As for seizure types, the highest response rate was shown in atonic seizure (27.8%). According to previous data, atonic seizure and tonic seizure were the most improved types of seizure by RUF as adjunctive therapy (63.6% and 48.6%, respectively).1
Also, in a long-term, open-label extension study, 124 patients with LGS (aged 4–37 years) were treated with RUF for a median of 432 days. During the treatment, 47.9% of patients had ≥50% reduction in the frequency of tonic-atonic seizures.6
Based on previous studies, RUF appeared to be an effective adjunctive therapy for intractable atonic seizures. In our study, partial seizure responded equally to RUF, and a similar result was reported in other studies.3
Retention rate is known as an indicator for evaluating both efficacy and adverse effects.10
According to one previous study, the retention rate of RUF at 14.5 months was 41.7%,7
which is consistent with the present study. In this study, the reasons for retention varied and 60% of them were non-responders (less than 50% in seizure reduction). The reasons for retention in those non-responders were as follows: excellent initial response, definite cognitive improvement by parent’s record and RUF being more effective than other previous AEDs.
Coppola et al1
reported early effectiveness of RUF in refractory childhood epileptic encephalopathy patients with or without VPA. Similarly, in our study, seven patients showed a good initial response to RUF during titration.
In our study, two patients reported noticeable improvement in cognitive function even though seizure reduction was less than 50%. One study suggested that RUF has a favorable cognitive profile, increasing its appropriateness for many patients, especially those with cognitive impairment. Their cognitive ability was rather improved in the seizure free-state and no worsening had been reported.11
In our study, 27% of patients reported a mild to moderate degree of adverse effects.
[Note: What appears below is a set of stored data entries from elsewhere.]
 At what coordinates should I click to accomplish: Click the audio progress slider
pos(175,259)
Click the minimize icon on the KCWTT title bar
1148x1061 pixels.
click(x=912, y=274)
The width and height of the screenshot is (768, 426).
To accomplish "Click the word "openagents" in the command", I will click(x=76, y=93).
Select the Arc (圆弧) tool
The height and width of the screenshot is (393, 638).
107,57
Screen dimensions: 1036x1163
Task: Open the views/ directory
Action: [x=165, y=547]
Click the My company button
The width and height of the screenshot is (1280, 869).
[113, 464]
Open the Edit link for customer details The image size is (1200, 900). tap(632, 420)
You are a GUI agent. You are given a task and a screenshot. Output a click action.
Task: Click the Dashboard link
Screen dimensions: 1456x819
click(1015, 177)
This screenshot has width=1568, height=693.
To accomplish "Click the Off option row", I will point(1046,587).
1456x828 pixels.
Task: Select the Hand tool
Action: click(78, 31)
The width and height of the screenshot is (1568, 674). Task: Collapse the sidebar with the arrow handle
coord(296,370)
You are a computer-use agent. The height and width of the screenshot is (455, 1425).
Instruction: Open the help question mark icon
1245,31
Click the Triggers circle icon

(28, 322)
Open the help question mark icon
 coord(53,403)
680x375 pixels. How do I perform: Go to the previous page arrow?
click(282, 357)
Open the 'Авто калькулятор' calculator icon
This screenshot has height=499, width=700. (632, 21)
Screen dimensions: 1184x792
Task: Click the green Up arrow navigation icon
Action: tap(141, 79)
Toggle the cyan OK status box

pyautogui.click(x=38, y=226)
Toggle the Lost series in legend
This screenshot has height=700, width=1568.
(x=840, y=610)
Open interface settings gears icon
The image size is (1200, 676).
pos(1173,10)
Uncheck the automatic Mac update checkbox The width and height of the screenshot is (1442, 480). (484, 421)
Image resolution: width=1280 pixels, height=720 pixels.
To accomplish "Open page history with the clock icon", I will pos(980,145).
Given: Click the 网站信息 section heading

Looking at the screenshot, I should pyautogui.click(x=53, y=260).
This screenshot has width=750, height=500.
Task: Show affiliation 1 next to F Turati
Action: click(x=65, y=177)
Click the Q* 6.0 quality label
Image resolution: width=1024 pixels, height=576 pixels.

The most commonly observed adverse events were insomnia (n=3), loss of appetite (n=3) somnolence (n=2), irritability (n=2), vomiting and dizziness. None of previous studies have reported life-threatening adverse effects.3
The previous studies reported that vomiting and drowsiness were major symptoms of adverse effects.3
In our study, most adverse events, such as insomnia and loss of appetite, were mild to moderate in severity.